We come to this place for magic…mushrooms, that is, because watching Seinfeld by yourself is always more fun on mind-altering drugs.
We come to your overpriced, crumbling studio apartment to laugh, to cry (that’s more about some personal stuff than the media I consume), and to watch Netflix on your 2012 laptop sprinkled with crumbs.
Because we need that, all of us…or at least me and this French guy I picked up from the communal laundry room.
That indescribable feeling we get when the lights begin to dim (even though they’re not actually supposed to dim, the electricity in your building keeps short-circuiting because the building’s not up to code and your landlord likes to play fast-and-loose with public safety).
And we go somewhere we’ve never been before: the “French language films” section because you want to impress this laundry room dude, so you’re going to watch “Un + Une,” whatever the hell that is.
Not just entertained, but somehow reminded of all your work meetings tomorrow because Google Calendar notifications keep popping up on the side of your screen.

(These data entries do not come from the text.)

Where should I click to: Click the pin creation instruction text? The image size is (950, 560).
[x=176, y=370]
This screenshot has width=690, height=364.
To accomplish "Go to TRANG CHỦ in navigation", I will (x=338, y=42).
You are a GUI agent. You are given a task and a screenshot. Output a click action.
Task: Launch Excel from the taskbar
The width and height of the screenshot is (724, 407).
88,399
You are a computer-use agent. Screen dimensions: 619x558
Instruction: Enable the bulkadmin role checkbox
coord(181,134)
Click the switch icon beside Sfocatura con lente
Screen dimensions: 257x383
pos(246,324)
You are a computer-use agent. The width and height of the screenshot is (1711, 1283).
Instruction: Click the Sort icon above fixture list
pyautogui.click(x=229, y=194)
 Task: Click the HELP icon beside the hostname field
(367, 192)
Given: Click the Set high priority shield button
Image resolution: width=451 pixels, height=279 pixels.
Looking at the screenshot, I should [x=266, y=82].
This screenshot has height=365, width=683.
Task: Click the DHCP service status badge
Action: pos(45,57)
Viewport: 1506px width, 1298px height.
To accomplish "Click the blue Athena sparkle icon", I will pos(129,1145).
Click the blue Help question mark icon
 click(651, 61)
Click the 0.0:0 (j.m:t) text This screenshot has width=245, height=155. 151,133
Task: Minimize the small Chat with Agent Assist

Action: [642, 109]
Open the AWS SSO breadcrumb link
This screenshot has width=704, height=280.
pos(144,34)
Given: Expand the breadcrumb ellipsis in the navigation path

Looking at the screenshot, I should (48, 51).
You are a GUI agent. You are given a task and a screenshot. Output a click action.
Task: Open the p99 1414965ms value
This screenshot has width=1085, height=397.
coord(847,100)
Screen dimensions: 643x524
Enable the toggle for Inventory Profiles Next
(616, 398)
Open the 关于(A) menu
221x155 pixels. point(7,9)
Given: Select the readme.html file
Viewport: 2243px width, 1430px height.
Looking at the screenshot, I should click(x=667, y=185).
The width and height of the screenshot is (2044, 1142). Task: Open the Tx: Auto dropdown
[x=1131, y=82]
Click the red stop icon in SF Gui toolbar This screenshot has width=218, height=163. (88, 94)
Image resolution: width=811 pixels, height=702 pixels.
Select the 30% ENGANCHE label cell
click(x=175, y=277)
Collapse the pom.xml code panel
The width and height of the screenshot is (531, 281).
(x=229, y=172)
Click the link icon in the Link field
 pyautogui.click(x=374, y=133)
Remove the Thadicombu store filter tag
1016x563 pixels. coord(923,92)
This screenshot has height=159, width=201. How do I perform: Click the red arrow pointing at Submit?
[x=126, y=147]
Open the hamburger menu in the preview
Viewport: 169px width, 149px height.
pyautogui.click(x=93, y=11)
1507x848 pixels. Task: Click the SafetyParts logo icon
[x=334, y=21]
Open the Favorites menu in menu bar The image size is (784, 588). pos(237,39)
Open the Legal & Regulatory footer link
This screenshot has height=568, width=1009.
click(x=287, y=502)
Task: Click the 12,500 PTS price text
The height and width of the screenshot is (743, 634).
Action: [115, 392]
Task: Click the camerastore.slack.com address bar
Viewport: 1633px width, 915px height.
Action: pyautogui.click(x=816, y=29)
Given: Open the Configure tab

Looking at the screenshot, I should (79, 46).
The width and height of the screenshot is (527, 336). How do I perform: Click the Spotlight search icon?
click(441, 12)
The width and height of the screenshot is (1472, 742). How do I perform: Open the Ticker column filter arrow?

GO AWAY! I’M OFF THE CLOCK, DAMMIT! ARE YOU HAPPY, LARRY PAGE? IS THIS WHAT YOU WANTED FOR THE WORLD?!
Dazzling images of two stray cats on your fire escape fucking and then fighting and then fucking again.
Sound that I can feel…man, these mushrooms are stronger than I remembered.
Somehow, heartbreak feels good in a place like this (the guy from the laundry room didn’t work out, but at least he left his vape?)
Our heroes feel like the best part of our fridge. Hero sandwiches, I mean. Three-day-old take-out is OK, right?
And stories feel perfect — meaning your acquaintances’ Instagram stories, for when you get tired of reading the French subtitles but your ego won’t let you turn off this damn movie because you can’t commit to anything but you’ve COMMITTED TO FINISHING THIS MOVIE AND IF YOU CAN’T EVEN FINISH A 2 HOUR MOVIE BY YOURSELF WHAT KIND OF LOSER ARE YOU?
Because here…you are…a loser, but it’s okay, because it’s still better than shelling out like $30 to go to AMC…Oh, this vape is definitely marijuana, not nicotine…shit.